── The data

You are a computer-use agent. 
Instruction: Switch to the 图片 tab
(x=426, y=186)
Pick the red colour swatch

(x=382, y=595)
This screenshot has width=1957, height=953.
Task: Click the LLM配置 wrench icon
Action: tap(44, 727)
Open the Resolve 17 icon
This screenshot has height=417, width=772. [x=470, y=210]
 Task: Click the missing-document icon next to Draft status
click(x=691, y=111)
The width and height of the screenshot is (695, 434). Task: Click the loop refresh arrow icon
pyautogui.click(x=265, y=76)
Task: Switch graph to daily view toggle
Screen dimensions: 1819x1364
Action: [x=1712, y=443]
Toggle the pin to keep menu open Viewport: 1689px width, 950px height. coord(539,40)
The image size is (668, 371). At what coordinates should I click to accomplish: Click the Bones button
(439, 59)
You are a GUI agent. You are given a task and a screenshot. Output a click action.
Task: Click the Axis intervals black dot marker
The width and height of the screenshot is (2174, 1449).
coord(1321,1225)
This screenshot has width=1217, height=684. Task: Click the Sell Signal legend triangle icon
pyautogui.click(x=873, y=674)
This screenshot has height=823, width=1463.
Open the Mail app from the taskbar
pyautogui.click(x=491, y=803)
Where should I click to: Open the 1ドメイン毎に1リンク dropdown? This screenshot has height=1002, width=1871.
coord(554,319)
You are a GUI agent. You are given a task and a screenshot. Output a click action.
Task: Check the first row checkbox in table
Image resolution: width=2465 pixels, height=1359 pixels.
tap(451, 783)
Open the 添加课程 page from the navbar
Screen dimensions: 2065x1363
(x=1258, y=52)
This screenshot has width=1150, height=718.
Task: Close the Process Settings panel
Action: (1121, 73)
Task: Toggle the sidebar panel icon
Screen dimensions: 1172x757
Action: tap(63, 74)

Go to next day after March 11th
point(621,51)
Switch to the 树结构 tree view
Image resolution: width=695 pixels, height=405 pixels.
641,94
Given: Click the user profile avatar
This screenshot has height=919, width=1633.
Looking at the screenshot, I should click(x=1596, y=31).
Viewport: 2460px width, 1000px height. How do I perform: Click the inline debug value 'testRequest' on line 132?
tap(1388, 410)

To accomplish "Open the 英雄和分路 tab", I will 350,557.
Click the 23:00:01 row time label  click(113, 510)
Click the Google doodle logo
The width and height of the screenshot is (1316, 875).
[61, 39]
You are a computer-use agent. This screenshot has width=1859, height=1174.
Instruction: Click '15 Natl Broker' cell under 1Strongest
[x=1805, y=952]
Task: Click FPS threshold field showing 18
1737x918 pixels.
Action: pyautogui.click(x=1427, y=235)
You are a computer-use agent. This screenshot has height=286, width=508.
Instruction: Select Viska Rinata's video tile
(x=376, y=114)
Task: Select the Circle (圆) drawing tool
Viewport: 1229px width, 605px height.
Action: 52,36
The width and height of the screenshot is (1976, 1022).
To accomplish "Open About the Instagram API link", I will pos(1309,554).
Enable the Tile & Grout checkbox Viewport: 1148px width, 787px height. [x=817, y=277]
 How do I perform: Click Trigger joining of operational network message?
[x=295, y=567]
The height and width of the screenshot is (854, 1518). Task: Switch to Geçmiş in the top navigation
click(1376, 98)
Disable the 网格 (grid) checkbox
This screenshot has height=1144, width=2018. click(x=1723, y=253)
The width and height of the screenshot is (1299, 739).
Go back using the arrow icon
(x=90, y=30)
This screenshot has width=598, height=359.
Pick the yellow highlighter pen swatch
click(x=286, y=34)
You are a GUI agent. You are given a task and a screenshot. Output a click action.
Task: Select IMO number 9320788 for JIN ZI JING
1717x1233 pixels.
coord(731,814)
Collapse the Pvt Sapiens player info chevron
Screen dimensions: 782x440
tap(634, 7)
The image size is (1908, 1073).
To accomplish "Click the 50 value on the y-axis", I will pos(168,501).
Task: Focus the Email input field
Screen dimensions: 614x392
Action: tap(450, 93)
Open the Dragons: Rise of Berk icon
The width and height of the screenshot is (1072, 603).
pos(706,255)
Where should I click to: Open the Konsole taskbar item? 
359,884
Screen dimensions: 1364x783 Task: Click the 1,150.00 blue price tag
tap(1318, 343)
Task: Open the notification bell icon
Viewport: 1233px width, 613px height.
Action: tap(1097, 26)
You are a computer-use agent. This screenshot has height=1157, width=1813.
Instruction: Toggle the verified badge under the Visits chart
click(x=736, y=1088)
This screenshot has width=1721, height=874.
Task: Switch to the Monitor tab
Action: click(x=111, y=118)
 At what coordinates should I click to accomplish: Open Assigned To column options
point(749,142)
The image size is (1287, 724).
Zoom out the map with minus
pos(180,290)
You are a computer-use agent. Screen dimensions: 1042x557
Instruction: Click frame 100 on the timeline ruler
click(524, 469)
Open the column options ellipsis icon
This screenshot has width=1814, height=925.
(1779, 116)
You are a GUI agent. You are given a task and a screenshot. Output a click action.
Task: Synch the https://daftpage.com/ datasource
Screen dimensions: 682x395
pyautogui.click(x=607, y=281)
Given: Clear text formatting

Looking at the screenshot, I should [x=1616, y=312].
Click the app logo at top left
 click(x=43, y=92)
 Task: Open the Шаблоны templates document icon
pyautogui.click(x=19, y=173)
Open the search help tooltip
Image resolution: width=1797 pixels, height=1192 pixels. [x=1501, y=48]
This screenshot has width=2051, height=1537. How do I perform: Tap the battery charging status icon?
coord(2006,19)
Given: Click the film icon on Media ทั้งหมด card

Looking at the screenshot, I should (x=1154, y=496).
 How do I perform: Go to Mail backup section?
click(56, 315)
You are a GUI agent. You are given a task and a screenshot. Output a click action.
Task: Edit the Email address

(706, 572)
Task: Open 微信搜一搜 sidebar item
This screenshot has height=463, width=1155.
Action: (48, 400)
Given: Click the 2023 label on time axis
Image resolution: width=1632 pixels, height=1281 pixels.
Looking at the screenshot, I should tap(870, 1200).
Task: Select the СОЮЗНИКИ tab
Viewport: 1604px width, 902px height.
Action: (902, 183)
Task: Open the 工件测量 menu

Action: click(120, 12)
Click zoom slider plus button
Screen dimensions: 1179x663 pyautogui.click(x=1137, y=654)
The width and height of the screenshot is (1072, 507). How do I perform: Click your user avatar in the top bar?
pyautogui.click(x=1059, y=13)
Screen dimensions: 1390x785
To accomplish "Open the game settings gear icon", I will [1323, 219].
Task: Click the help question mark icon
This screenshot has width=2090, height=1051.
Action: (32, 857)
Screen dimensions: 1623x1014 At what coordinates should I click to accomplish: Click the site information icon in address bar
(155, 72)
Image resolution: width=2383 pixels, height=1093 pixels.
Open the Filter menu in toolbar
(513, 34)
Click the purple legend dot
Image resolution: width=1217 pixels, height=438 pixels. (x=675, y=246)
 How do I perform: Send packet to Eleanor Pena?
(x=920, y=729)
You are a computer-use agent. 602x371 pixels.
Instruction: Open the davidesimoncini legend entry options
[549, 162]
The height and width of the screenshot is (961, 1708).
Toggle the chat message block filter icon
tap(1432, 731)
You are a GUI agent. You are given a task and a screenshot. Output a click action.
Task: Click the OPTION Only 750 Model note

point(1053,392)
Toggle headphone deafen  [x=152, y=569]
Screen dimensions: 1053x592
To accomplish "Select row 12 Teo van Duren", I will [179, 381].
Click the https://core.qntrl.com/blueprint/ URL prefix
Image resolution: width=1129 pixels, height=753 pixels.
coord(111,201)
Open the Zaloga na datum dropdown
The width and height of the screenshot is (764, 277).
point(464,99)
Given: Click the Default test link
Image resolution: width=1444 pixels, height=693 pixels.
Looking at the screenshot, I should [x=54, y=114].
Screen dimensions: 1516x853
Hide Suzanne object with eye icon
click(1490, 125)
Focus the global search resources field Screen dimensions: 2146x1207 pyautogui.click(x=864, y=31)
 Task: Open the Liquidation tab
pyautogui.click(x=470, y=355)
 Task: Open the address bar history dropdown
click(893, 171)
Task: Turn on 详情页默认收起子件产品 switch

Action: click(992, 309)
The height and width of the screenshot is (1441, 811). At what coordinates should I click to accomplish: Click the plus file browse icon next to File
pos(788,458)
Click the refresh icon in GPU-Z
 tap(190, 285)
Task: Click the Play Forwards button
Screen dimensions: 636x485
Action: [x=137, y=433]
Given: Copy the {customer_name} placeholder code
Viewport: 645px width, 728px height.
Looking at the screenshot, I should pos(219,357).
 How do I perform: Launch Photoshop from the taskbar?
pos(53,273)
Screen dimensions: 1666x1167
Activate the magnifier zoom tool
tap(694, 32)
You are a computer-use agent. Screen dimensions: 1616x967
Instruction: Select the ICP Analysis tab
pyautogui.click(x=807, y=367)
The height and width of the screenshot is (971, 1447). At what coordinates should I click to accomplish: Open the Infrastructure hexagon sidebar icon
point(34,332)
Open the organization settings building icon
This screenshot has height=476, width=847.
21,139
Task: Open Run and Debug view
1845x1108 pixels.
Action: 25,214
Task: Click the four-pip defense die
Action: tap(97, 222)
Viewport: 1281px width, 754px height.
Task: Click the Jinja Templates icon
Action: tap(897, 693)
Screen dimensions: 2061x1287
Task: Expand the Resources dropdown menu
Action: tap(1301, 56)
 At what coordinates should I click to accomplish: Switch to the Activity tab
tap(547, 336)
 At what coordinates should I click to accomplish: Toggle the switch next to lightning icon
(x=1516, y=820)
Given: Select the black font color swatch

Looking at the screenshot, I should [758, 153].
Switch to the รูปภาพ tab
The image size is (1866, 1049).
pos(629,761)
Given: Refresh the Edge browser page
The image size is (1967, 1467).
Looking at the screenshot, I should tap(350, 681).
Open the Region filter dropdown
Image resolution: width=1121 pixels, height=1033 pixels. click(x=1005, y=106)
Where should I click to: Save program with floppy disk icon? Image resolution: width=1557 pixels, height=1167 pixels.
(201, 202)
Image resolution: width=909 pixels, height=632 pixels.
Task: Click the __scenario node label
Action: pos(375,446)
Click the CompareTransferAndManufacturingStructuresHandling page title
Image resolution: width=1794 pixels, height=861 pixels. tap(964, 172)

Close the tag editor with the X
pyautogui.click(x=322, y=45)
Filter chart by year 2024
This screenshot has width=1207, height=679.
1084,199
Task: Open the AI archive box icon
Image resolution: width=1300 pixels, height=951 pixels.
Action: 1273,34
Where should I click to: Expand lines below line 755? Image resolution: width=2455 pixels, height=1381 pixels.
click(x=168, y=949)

────

About this task | All lines from the one that contains "Image resolution: width=1300" through the end of the listing above should be copied exactly, with nothing else.

Answer for the task |
Image resolution: width=1300 pixels, height=951 pixels.
Action: 1273,34
Where should I click to: Expand lines below line 755? Image resolution: width=2455 pixels, height=1381 pixels.
click(x=168, y=949)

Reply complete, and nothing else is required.